Comics have been around for a long time and to this day are still bought and read by many. The methods of producing a comic has changed with the times and technology has eased the production process of it. However, the essence of freehand drawing and designing characters for comics is not lost and is considered an art form in itself. To commemorate the release of his book ‘Freehand Figure Drawing for Illustrators’, renowned Hollywood comic-artist David H. Ross was invited to The One Academy to share his inspiring journey as well as impart some knowledge about illustration to the students and lecturers here.
Ross has worked with has worked with Marvel Comics, DC Comics and Dark Horse Comics amongst other major North American comic book publishers. Besides that, he has also produced storyboards for feature films, prepared artwork and advised on special projects for TV. His sharing session, ‘My Comic Journey’ highlighted his road to becoming the artists he is today, the challenges he faced when starting out as well as key pointers on how to nail freehand figure drawing. Attendees were treated to a live demonstration by Ross as he elaborated on his technique and skills.
“One of the hardest things to do in drawing is to start with the head, it is hard to make it seamless with the shoulder area, most of the time it is required to go back and redraw and redraw the neck and the shoulder area”, said Ross as he advised students to start drawing the body of the figure to establish a natural flow and line to it before tackling the head and facial features the last.
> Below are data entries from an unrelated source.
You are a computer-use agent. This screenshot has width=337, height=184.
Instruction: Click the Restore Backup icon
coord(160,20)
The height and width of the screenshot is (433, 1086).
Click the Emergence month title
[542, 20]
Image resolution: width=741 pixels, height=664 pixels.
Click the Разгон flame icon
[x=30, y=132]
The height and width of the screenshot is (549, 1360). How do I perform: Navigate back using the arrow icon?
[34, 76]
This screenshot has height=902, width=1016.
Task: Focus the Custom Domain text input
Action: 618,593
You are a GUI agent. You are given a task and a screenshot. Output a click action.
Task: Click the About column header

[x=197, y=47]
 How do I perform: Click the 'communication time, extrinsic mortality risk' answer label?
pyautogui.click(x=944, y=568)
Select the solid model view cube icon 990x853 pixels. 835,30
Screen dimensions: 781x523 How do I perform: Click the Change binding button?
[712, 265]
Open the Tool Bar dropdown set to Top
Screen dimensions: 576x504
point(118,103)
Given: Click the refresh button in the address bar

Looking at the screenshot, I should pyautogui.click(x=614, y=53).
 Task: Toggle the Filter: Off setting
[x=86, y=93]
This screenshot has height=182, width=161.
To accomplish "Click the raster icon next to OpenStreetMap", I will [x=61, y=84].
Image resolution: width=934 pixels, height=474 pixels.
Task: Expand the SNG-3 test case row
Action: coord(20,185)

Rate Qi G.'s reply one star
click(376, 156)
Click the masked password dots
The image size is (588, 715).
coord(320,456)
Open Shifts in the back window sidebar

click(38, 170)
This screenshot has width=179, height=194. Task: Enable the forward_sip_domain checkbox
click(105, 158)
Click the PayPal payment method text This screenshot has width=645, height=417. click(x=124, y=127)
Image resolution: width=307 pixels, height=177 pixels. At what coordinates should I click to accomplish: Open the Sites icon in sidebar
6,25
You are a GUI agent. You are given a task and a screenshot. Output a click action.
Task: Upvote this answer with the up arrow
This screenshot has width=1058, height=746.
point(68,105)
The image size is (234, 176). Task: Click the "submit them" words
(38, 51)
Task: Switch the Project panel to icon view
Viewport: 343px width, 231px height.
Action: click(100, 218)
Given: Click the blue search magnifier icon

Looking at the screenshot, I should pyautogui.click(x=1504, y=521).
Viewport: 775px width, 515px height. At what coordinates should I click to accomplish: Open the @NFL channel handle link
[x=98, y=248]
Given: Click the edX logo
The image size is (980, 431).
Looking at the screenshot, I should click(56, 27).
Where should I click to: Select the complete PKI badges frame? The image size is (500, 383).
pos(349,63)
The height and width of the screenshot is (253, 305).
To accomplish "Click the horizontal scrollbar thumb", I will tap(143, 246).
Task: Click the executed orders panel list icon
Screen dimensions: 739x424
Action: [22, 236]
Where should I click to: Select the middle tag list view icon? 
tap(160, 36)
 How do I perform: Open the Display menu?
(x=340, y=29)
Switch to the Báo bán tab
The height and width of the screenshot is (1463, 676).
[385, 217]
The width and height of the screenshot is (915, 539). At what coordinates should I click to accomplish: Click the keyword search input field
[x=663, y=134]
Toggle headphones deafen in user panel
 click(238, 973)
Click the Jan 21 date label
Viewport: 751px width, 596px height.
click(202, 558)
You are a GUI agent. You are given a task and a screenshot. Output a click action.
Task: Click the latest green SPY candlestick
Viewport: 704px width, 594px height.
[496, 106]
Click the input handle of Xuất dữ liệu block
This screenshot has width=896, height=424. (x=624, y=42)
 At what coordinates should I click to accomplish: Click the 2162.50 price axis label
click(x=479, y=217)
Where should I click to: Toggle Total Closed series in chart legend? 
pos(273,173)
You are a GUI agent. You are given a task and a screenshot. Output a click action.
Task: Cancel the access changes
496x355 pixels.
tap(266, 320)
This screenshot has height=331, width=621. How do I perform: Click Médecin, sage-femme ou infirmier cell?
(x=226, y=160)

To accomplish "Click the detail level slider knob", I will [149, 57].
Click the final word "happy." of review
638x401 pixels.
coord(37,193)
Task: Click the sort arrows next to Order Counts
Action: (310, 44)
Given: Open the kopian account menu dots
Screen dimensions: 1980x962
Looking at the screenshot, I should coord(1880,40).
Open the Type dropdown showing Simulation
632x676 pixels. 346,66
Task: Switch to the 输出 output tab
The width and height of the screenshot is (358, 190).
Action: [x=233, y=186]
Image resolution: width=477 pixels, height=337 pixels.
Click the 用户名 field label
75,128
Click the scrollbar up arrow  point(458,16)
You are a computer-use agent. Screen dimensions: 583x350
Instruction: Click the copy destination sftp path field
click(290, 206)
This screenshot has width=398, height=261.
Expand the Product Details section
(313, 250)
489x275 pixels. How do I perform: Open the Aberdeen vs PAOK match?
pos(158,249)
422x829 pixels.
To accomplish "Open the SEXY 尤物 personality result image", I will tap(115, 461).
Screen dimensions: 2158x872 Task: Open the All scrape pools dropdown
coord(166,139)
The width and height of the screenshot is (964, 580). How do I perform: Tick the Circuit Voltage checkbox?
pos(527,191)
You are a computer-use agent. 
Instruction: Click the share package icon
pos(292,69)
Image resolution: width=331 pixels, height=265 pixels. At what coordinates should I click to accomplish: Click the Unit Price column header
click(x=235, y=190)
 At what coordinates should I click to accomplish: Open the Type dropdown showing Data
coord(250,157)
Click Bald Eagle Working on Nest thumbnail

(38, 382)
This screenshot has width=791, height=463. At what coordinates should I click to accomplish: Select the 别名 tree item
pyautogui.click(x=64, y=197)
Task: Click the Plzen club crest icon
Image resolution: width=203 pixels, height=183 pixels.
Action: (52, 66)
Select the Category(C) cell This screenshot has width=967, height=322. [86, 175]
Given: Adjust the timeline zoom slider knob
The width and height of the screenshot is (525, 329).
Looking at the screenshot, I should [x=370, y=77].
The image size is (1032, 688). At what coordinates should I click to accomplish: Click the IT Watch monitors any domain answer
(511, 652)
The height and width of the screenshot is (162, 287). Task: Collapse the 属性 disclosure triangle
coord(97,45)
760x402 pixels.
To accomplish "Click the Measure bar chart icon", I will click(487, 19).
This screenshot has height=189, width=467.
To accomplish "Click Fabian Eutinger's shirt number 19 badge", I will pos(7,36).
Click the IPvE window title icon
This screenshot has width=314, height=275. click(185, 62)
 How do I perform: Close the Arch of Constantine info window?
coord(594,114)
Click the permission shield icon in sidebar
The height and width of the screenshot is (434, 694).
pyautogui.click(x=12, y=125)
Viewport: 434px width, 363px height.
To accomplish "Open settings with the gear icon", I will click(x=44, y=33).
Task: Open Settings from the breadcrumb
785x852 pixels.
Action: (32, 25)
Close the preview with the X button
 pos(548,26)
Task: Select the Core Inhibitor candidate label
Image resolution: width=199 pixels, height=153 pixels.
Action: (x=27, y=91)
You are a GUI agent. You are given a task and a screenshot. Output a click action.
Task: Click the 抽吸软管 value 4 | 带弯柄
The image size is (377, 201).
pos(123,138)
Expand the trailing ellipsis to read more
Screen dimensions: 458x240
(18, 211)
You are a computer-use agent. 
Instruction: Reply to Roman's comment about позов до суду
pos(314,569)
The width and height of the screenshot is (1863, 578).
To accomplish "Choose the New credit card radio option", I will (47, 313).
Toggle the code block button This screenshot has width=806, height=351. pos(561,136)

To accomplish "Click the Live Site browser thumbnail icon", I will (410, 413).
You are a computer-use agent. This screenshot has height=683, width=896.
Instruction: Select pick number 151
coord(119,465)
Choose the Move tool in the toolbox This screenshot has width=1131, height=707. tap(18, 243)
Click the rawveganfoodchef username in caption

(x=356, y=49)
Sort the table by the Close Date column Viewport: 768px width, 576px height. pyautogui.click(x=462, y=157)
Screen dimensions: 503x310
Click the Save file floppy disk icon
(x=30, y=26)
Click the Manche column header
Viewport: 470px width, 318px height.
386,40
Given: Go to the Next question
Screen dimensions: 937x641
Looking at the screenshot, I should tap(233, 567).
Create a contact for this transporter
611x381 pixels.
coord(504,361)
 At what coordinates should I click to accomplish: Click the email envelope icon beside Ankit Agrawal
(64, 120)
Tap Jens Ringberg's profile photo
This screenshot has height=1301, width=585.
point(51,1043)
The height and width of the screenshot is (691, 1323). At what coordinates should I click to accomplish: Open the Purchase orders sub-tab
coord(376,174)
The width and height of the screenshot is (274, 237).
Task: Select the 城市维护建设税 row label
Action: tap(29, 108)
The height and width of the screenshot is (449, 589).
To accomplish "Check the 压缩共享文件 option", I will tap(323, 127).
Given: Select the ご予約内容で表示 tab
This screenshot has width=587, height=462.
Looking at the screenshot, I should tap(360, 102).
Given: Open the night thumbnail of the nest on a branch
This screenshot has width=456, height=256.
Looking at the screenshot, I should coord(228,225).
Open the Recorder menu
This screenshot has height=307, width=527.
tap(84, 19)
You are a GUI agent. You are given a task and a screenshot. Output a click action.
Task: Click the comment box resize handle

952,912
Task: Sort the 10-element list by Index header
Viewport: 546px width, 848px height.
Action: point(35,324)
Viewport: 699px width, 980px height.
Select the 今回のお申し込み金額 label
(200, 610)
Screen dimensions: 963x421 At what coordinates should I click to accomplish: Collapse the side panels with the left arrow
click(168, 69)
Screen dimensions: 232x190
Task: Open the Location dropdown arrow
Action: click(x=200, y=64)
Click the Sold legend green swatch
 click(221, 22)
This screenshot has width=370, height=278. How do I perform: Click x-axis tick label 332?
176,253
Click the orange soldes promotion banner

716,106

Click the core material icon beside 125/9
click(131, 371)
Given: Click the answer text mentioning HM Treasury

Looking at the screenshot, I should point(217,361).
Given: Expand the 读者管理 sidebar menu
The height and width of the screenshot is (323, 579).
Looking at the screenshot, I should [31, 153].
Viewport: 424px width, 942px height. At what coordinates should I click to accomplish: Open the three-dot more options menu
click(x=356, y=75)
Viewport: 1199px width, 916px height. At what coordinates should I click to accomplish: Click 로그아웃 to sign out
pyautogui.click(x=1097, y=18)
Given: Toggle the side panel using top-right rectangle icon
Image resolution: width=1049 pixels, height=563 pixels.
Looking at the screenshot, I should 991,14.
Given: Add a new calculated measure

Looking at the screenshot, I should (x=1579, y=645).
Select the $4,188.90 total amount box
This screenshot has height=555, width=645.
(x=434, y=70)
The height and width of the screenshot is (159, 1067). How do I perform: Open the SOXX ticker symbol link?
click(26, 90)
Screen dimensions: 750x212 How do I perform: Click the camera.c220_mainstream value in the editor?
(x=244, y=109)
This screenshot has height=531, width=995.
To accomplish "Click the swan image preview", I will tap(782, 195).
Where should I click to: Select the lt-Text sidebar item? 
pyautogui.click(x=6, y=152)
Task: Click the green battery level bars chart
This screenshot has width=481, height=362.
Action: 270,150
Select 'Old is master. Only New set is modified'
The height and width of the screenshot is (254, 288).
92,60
He also explained that it is important to incorporate actual parts of the human anatomy, like the deltoids, when drawing the first sketch as it will help “to lock down some of the natural landmarks of the body to understand the movement”.
When speaking about his role as a comic-artist or a penciler, he reminded the participants that in comic, you are given the task of manifesting 3D characters via a 2D medium. “We are all just illusionists, everything we do when doing our artwork is to create the illusion of 3D depth in a flat piece of paper. Shading, depth and cross-contouring helps to bring the illusion to reality”, said Ross He also stressed on the importance of knowing how to draw a multitude of subjects, as a comic-artists, one is expected to draw not only the characters but also the scenery, convincing city-scape, jungle scenes, fire, smoke and lightning, mist, heavy rain. “You have to draw people with all their dramatic over the top action, you have to be able to draw very quiet scenes and restaurants. It has all got to be convincing.”
His top advice to the students was to get their work shown to publishers, editors and anyone else who is big in the creative field. He highlighted the convenience that social media brings in terms of putting their work out there and also making the right connections, all of which were not so simple last time. “When you get a chance to see and meet people in the industry in all the different areas, pick their brains and don’t be shy. You will find that they are very friendly, very accessible and more than willing to share information with you. And if you can get them to look at your work and give you some useful tips, that’s great that’s like gold. By all means, seek those people”, he concluded.